> WHAT THE TASK ASKS
From the first line to the last, print the material exactly, skipping the pictures.

> DATA FOR THIS TASK
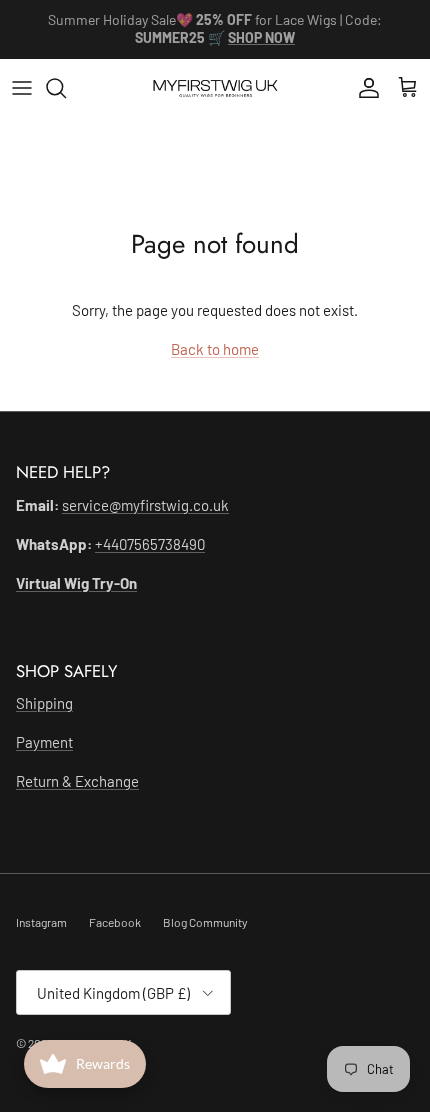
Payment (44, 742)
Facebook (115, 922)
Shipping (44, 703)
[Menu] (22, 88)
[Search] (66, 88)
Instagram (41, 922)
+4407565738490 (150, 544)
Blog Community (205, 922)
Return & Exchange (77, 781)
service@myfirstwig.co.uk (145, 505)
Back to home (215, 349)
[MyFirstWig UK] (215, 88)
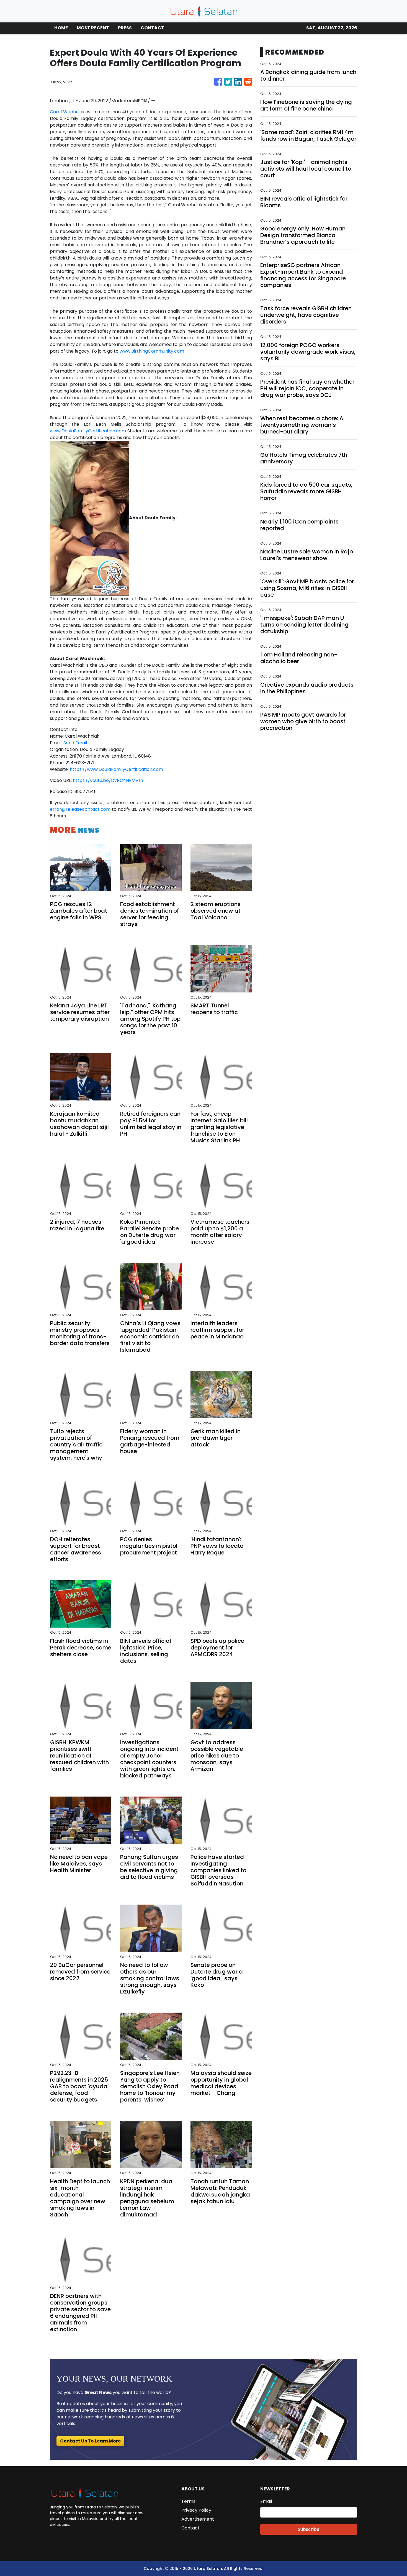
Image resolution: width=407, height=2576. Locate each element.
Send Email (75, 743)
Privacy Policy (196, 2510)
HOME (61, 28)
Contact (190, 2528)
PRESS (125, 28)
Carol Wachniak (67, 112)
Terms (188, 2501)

> ANSWER SPACE
Payment (44, 742)
Facebook (115, 922)
Shipping (44, 703)
[Menu] (22, 88)
[Search] (66, 88)
Instagram (41, 922)
+4407565738490 (150, 544)
Blog Community (205, 922)
Return & Exchange (77, 781)
service@myfirstwig.co.uk (145, 505)
Back to home (215, 349)
[MyFirstWig UK] (215, 88)
Image resolution: width=407, height=2576. Locate each element.
Send Email (75, 743)
Privacy Policy (196, 2510)
HOME (61, 28)
Contact (190, 2528)
PRESS (125, 28)
Carol Wachniak (67, 112)
Terms (188, 2501)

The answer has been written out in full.